━━━ Data provided

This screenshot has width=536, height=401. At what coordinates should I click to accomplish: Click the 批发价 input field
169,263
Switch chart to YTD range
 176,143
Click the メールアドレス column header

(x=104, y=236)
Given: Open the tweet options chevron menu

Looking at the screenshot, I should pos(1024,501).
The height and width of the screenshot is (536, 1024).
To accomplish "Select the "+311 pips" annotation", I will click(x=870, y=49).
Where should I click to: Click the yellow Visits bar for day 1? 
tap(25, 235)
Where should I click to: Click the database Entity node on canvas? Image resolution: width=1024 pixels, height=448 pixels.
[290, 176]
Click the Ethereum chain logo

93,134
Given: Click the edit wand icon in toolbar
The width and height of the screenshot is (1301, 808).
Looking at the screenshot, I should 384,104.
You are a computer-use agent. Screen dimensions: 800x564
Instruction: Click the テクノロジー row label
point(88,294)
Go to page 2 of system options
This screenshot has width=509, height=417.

━━━━━━

▸ The task: Return, word for word, the lines from the one containing "The width and" through the end of the data above, both ends included, and nothing else.

▸ Completed task:
The width and height of the screenshot is (1301, 808).
Looking at the screenshot, I should 384,104.
You are a computer-use agent. Screen dimensions: 800x564
Instruction: Click the テクノロジー row label
point(88,294)
Go to page 2 of system options
This screenshot has width=509, height=417.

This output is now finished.